Pada hari-hari terakhir tahun ini, Organisasi Wartawan Lintas Batas (RSF) telah mengajukan pengaduan terhadap rezim Zionis ke Pengadilan Kriminal Internasional (ICC), menyebut pemboman sebuah gedung media di Gaza sebagai kejahatan perang. Rezim Zionis membom Menara Al-Jalaa di Gaza, markas beberapa jaringan berita dan media internasional, dan tentu saja, wartawan media, pada 15 Mei, sambil mengancam wartawan secara serius. Serangan itu tidak hanya menimbulkan kerusakan material yang berat tetapi juga menghambat laporan perang di Jalur Gaza.

Federasi Jurnalis Internasional (IFJ), dalam sebuah pernyataan kepada Dewan Keamanan, menyerukan tindakan segera oleh Dewan Keamanan untuk mengakhiri serangan terhadap jurnalis yang ditempatkan di Jalur Gaza. Menurut federasi, tujuan serangan terhadap wartawan adalah untuk membungkam mereka yang melaporkan peristiwa di Gaza.

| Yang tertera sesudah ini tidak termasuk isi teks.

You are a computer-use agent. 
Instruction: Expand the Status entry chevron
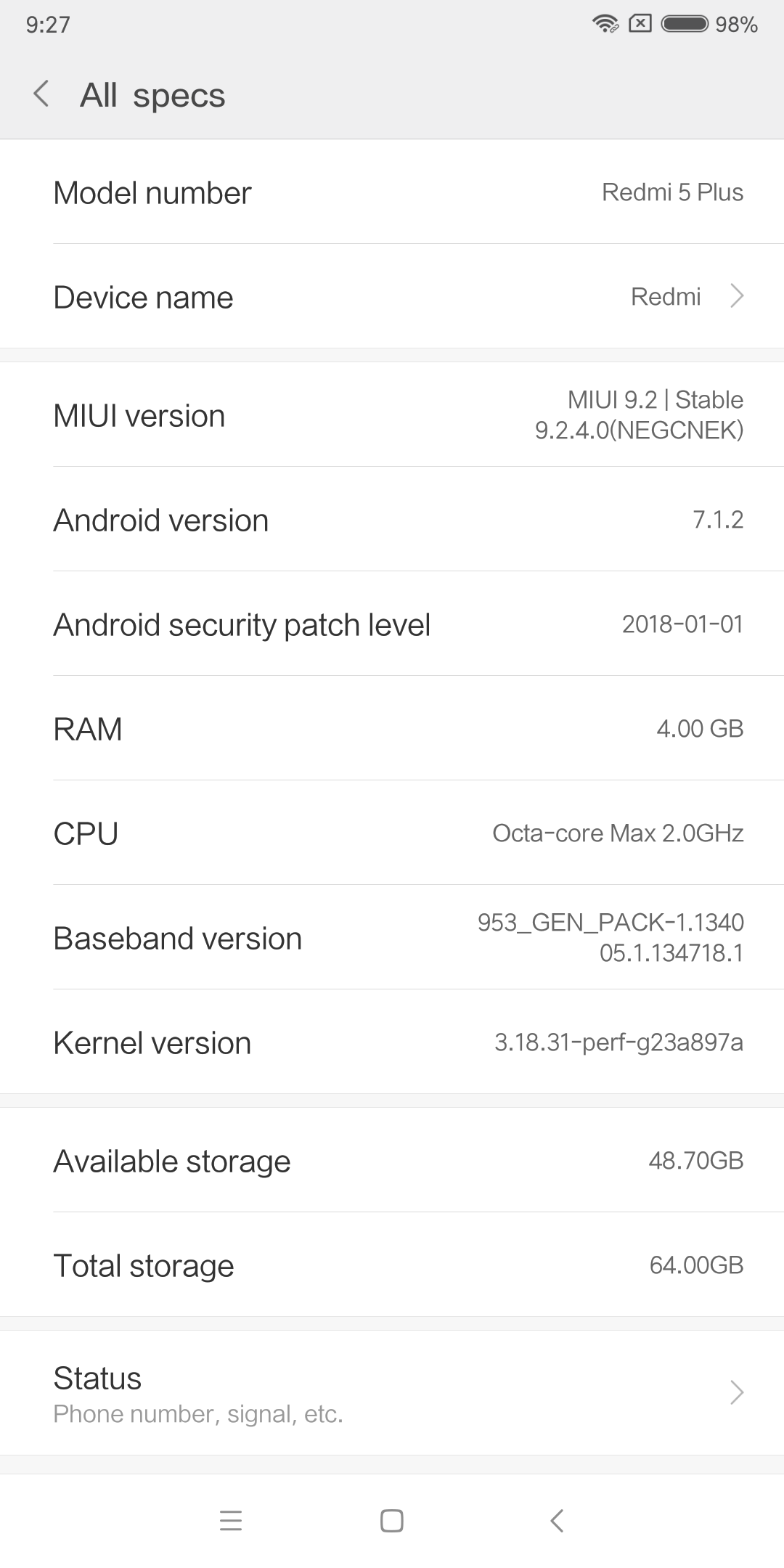pos(737,1392)
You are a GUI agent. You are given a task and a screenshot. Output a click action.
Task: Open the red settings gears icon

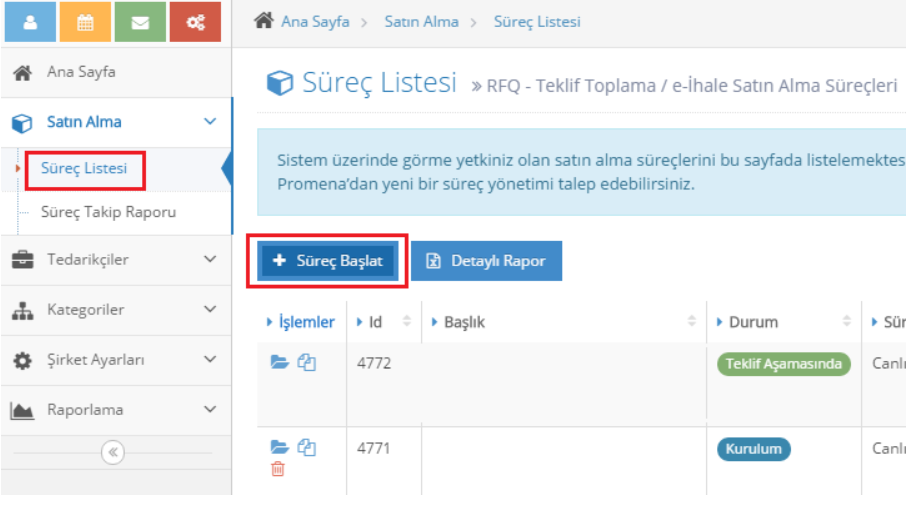click(195, 22)
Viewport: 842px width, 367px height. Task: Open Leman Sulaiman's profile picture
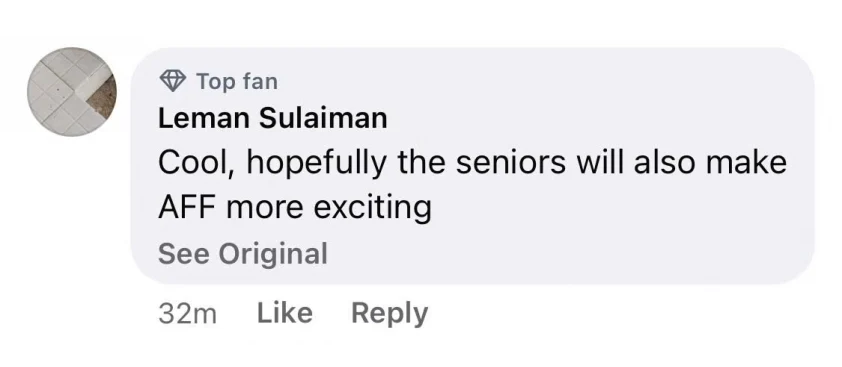click(x=72, y=92)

Komite Perlindungan Jurnalis (CPJ) di New York menanggapi serangan tersebut menyatakan,"Serangan terhadap sebuah gedung yang telah lama dikenal sebagai markas besar media internasional menunjukkan bahwa Kementerian Peperangan rezim penjajah Quds menargetkan media untuk menutupi penderitaan warga Gaza."

Selain media dan organisasi aktif di bidang ini, Sekjen PBB, Antonio Guterres saat merespon serangan terhadap kantor media asing di Gaza dan ancaman terhadap jurnalis menandaskan, "Insiden seperti ini harus dicegah dengan biaya apapun, karena penargetan struktur sipil dan media jelas melanggar hukum internasional."

Federasi Jurnalis Internasional seraya merilis laporan di bulan September menyatakan bahwa sejak berkuasanya Taliban di Afghanistan, aktivitas 153 media di negara ini dihentikan dan jurnalis perempuan juga dilarang bekerja.

Penutupan sistem informasi dan meningkatnya ancaman dan kekerasan terhadap pekerja media adalah salah satu konsekuensi dari Taliban yang mendapatkan kekuasaan di negara itu, dan laporan tentang wartawan yang ditahan, peralatan mereka disita, dan bahkan disiksa atau dipukuli di Afghanistan, menurut badan tersebut mengalami peningkatan. Federasi Jurnalis mengatakan bahwa kebangkitan Taliban di Afghanistan telah mempengaruhi aktivitas lebih dari 7.000 pekerja media, dan banyak dari mereka menolak untuk melanjutkan, bersembunyi dan mengkhawatirkan kehidupan mereka dan kehidupan keluarga mereka.

Wartawan Afghanistan juga menghadapi ancaman serius untuk diserang dan aksi balas dendam lebih dari seribu penjahat yang dibebaskan oleh pemerintah Taliban, tahanan yang beritanya disampaikan oleh para jurnalis.

Anthony Blanger, jurnalis Federasi Jurnalis Internasional menulis, "Saya percaya bahwa apa yang akan kita lihat hanyalah media resmi, atau media Taliban, di mana tidak akan ada wanita. Semua jurnalis di luar media tersebut dikecualikan. Meskipun jurnalisme tidak mudah di Afghanistan sebelum Taliban berkuasa dan banyak jurnalis kehilangan nyawa, situasi bagi jurnalis sekarang lebih gelap."